Both Proteas openers Aiden Markram and Dean Elgar reached their centuries against Bangladesh on Friday. Photo: Aubrey Kgakatsi/BackpagePix

BLOEMFONTEIN – Dean Elgar’s 10th Test hundred and Aiden Markram’s first have put South Africa in a powerful position at tea on the opening day of the second Test with Bangladesh.

The Proteas were 256/1 at the break, which was taken 10 minutes later than scheduled after a delay with delivering the Bangladesh team’s food, saw lunch extended from 40 to 50 minutes.

It was yet another punishing session for the Bangladeshis, who conceded 130 runs in 27 overs, having leaked 126 runs in the first session.

Again captain Mushfiqur Rahim was made to pay for making the wrong decision at the toss – this was clearly a bat-first wicket, but his own lack of confidence in his batsmen, who were rolled out for 90 in the second innings of the first Test, and his bowlers’ poor execution has made this another bad day for the tourists.

Markram and Elgar could not believe their good fortune as they were served up bowling normally found in the local club league. The only danger for the South African openers was if they tried to do anything fancy.

Neither did though – in Elgar’s case it’s simply not his way – while Markram, for all his attacking intent, was especially watchful here, seeking to atone for missing out on the landmark in his debut Test last week.

It was Markram who dominated the scoring throughout the afternoon, with an array of classically struck drives and powerful clips off his toes through the leg-side to maintain the home side’s dominance.

Elgar ensured there were no dramas like last week by getting to his century with back-to-back boundaries. It was his fifth century of the year, and by a distance the quickest of his career off just 115 balls, and he struck 17 fours.

Markram too hit consecutive boundaries to register his first Test ton, and his celebration was emotional for himself and his girlfriend, who was wiping away the tears. Markram’s century came off 141 balls and included 16 fours.

Adding to the tourists’ woes, Elgar was also dropped on 110 by wicket-keeper Liton Das, a difficult chance that came his way when Elgar misjudged a pull off Mustafizur, with the ball looping high towards Das.

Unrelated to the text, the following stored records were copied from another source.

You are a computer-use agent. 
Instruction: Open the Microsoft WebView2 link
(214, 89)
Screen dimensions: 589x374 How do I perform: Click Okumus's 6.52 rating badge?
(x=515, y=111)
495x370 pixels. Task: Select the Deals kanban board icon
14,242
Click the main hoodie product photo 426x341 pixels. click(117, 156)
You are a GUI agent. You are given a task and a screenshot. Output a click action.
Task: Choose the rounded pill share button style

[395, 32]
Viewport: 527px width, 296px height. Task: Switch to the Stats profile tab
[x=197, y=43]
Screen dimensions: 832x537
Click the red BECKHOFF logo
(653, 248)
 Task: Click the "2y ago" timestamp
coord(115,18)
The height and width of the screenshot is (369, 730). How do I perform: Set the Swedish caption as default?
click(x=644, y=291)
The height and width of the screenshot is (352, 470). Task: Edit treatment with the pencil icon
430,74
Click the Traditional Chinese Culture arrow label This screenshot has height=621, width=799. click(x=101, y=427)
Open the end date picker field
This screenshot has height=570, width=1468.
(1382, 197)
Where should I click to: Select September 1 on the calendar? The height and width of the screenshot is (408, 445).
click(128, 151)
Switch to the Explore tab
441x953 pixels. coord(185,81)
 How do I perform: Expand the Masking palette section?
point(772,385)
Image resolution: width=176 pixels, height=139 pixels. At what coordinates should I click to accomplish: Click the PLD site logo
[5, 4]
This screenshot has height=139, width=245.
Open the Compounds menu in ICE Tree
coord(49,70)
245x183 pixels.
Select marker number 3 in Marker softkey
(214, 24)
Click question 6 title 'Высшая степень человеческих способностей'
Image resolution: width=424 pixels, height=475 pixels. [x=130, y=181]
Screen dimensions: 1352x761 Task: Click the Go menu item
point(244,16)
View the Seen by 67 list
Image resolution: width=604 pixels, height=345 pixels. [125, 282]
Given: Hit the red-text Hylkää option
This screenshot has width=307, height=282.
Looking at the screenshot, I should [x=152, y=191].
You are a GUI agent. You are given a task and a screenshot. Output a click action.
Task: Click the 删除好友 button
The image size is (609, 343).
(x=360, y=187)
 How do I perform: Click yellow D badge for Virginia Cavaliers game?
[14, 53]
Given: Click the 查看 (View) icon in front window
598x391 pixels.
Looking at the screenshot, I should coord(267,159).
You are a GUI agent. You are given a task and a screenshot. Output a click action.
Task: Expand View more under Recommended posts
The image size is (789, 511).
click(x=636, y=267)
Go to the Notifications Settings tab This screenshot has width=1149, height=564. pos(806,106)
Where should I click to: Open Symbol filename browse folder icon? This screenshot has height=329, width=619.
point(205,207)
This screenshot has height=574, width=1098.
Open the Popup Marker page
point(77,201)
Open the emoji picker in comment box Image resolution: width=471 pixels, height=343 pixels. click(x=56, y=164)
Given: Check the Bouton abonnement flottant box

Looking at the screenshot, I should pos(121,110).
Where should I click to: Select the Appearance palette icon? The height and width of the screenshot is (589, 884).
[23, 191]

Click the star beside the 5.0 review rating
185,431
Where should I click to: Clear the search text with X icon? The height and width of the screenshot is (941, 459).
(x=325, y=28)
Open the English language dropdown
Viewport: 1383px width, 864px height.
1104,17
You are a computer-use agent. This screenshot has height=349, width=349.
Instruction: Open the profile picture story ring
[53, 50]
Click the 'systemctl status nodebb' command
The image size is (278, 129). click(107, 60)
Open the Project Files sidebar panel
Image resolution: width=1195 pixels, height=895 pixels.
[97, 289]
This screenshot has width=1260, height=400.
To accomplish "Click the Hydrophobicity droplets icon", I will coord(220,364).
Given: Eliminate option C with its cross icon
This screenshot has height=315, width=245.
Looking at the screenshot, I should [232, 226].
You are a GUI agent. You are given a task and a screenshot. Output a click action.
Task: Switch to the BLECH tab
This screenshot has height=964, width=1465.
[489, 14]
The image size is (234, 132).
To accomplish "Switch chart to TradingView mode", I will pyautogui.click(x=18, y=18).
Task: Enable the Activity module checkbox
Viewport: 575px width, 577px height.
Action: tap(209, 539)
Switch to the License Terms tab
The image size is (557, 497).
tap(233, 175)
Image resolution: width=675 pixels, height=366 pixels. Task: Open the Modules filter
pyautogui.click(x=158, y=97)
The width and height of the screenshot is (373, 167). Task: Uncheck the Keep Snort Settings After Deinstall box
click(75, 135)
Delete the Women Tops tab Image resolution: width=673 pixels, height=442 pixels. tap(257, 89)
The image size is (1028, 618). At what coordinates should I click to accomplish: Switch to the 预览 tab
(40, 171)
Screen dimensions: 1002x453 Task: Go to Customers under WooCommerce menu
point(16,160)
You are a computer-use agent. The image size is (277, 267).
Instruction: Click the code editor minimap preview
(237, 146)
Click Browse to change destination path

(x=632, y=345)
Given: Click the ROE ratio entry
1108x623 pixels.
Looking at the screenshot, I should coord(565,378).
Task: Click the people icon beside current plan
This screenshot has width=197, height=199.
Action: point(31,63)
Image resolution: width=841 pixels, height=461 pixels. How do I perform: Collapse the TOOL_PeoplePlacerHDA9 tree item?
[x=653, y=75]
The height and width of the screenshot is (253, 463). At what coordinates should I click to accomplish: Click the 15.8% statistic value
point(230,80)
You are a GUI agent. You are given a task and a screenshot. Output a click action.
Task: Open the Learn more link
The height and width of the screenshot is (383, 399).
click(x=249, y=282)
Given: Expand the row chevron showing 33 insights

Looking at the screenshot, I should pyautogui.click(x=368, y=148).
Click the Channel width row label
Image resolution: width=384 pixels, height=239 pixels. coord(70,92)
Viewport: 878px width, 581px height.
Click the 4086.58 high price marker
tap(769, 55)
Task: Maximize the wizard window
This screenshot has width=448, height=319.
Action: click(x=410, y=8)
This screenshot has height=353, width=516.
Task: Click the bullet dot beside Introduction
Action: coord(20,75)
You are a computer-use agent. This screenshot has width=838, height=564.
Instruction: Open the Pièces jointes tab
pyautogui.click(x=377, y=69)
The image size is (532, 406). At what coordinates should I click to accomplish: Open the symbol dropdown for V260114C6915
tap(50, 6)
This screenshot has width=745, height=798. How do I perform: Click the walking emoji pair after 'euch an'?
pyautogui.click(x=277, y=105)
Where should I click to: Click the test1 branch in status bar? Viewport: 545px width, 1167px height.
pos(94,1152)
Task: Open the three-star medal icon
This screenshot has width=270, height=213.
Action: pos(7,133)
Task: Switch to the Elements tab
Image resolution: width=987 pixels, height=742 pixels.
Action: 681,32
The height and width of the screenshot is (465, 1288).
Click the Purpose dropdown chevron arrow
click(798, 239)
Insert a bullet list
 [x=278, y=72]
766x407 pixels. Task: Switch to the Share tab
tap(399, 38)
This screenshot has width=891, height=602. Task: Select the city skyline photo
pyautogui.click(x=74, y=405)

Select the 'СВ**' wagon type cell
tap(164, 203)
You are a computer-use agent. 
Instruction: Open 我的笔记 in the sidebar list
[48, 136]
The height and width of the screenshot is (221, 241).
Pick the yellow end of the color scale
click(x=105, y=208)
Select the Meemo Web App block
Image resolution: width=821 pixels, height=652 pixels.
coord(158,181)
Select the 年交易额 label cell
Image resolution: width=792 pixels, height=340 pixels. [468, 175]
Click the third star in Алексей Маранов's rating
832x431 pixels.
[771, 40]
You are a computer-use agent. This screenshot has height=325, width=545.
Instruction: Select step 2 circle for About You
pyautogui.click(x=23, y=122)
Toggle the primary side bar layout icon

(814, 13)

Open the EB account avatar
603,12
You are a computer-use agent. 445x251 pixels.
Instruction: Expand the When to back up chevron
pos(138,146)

He reached up with his right hand, but could never control the ball.

Opener Imrul Kayes was also forced off the field at the end of the 35th over when the ball hit him on the knee while he was fielding in the gully.

Das’s miss wasn’t too costly, with Bangladesh’s short-ball plan eventually bringing reward when Elgar misjudged a pull and was caught on the fine-leg boundary by Mustafizur off Shubasish Roy’s bowling for 113.